Há um pequeno ritual que repito há várias passagens de ano: escrevo, num papel, uma lista de coisas que quero deixar de fazer e, à meia-noite, pego-lhe fogo. As resoluções que se seguem não são para queimar, mas para que a nossa vida tenha mais luz que o piscar de ecrãs em scrolls infinitos. Cá vai.
Este é o ano para olhar menos para ecrãs, de deixar de rir e reagir ao que não acontece no meu momento e no meu espaço. É o ano de dar mais atenção a janelas de casas, de carros, de comboios e à paisagem que se desenrola lá fora. De estar em esplanadas e jardins, de livros de capa dura e mole que podem ser lidos em qualquer altura, haja luz e vontade. É o ano para estar mais presente, em corpo e em mente, onde estiver.
De ser mais criador e menos consumidor. De ficar aborrecido a ver o tempo passar e deixar que me cresçam ideias na cabeça, das minhas, para apreciar em privado ou partilhar mais tarde no tempo e na presença de quem as quiser ouvir. De deixar uma impressão digital em tudo que não é artificial: nos troncos de árvores, nas pedras, na superfície fluida da água, que tão depressa a ela se molda como a esquece, em vez de as deixar em redes sociais, fóruns, canais de YouTube e caixas de comentários.
É o ano para partilhar impulsos elétricos pelo toque na pele. De dar abraços em vez de likes. De mais gargalhadas com amigos e menos memes no WhatsApp. É o ano de ir em vez de googlar, de ser em vez de posar, de pensar com o coração e não pelo algoritmo, de agir em vez de ser influenciado.
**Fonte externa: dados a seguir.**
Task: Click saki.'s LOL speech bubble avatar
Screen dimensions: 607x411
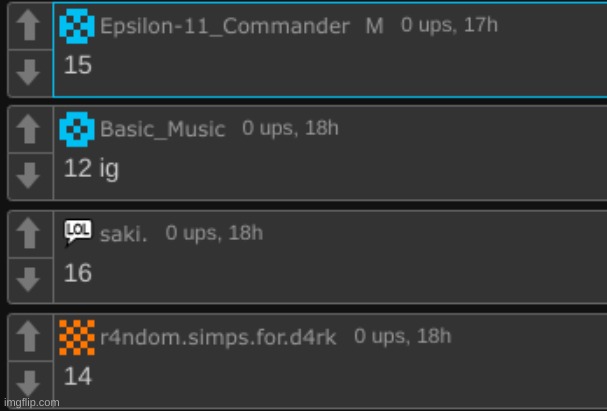Action: 78,232
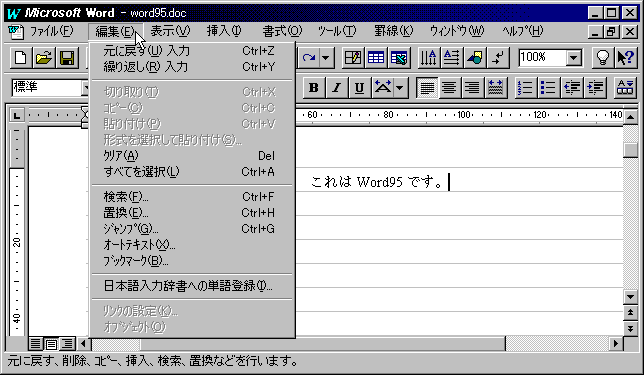Click the Save floppy disk icon
This screenshot has height=375, width=644.
coord(67,58)
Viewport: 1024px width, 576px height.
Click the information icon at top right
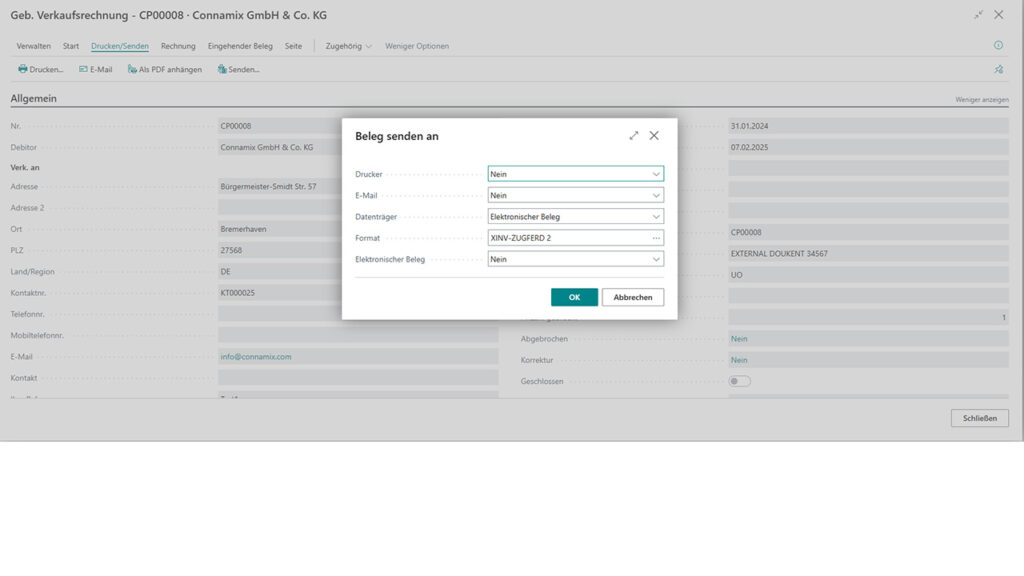997,46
É o ano de dar a mão aos outros e acabar com o sucesso dos gurus da autoajuda e dos esquemas de enriquecer rápido que só os ajudam e enriquecem a eles.
É o ano de não temer a próxima invenção que vai mudar o mundo porque, mesmo com tudo o que se inventou até hoje, os problemas e sonhos da maioria de nós são iguais há séculos. De lembrar que a tecnologia é uma ferramenta e não um fim.
É o ano de ser mais humano e menos artificial. Quem somos é o nosso ponto forte e a última coisa que nos resta.